**PROMPT**:
Your answer must be an exact copy of the entries below, with every picture removed.

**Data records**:

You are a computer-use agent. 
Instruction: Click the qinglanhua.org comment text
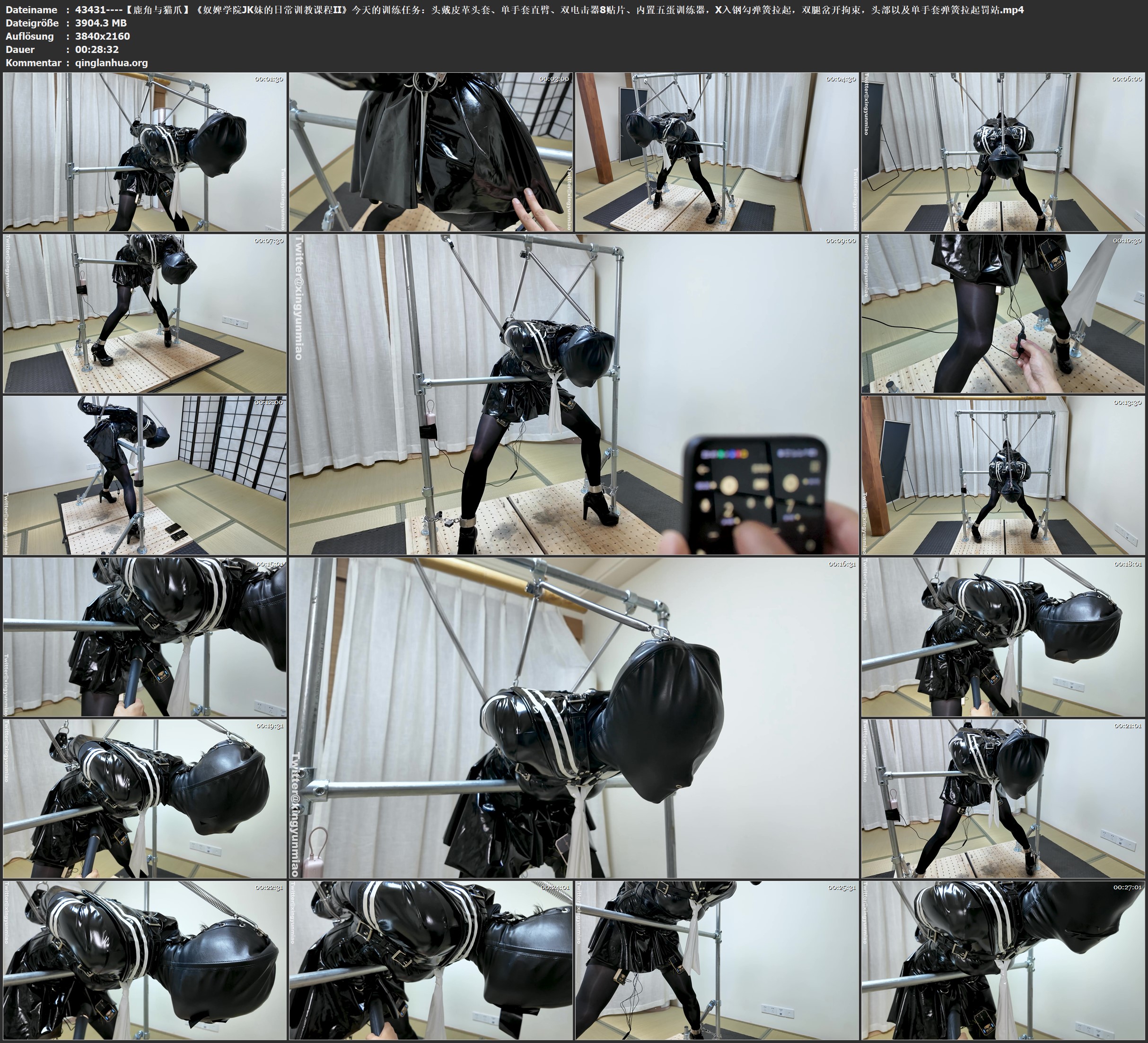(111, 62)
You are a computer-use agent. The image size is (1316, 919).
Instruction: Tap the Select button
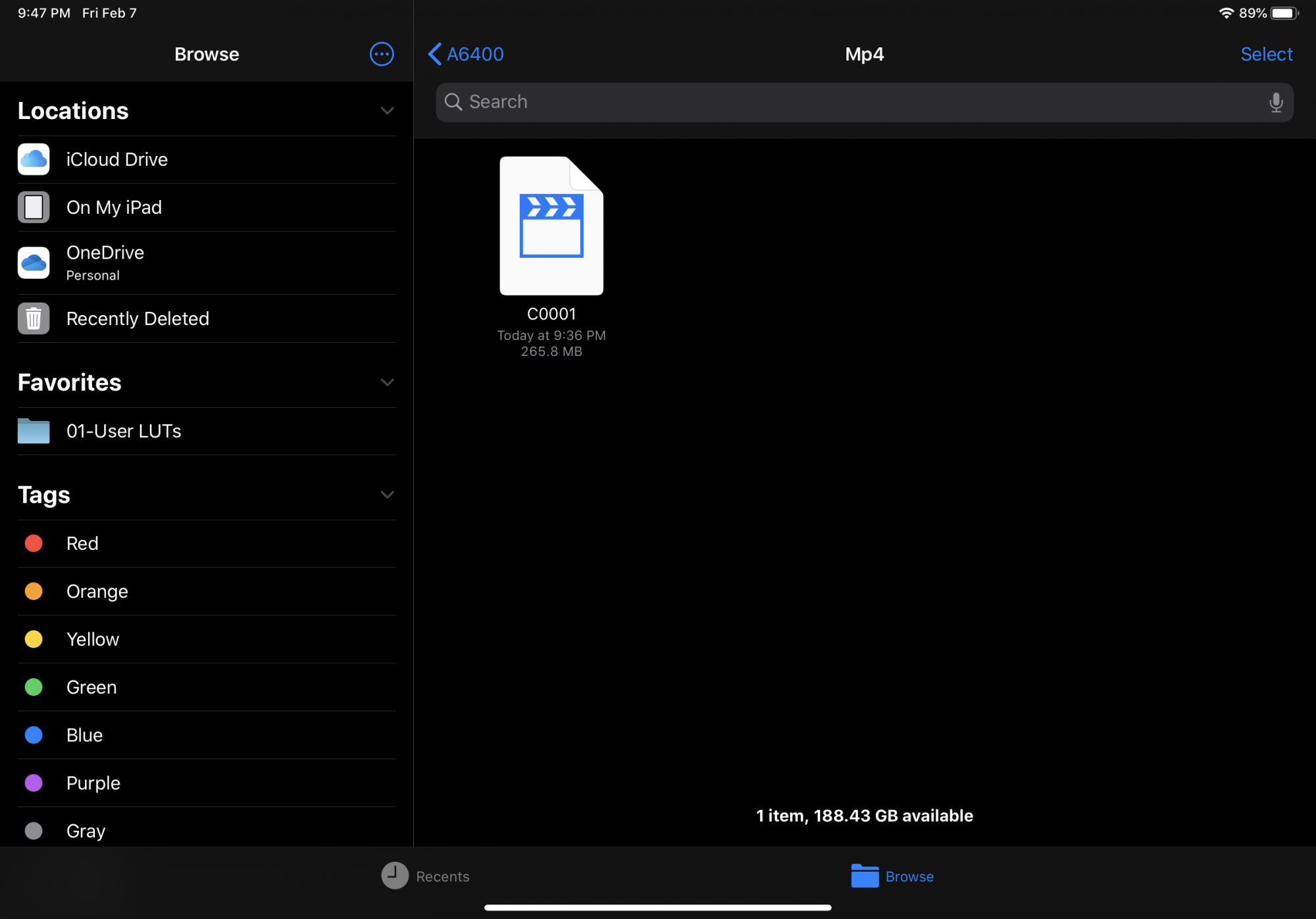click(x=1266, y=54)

**YOUR SOLUTION**:
You are a computer-use agent. 
Instruction: Click the qinglanhua.org comment text
(111, 62)
You are a computer-use agent. The image size is (1316, 919).
Instruction: Tap the Select button
click(x=1266, y=54)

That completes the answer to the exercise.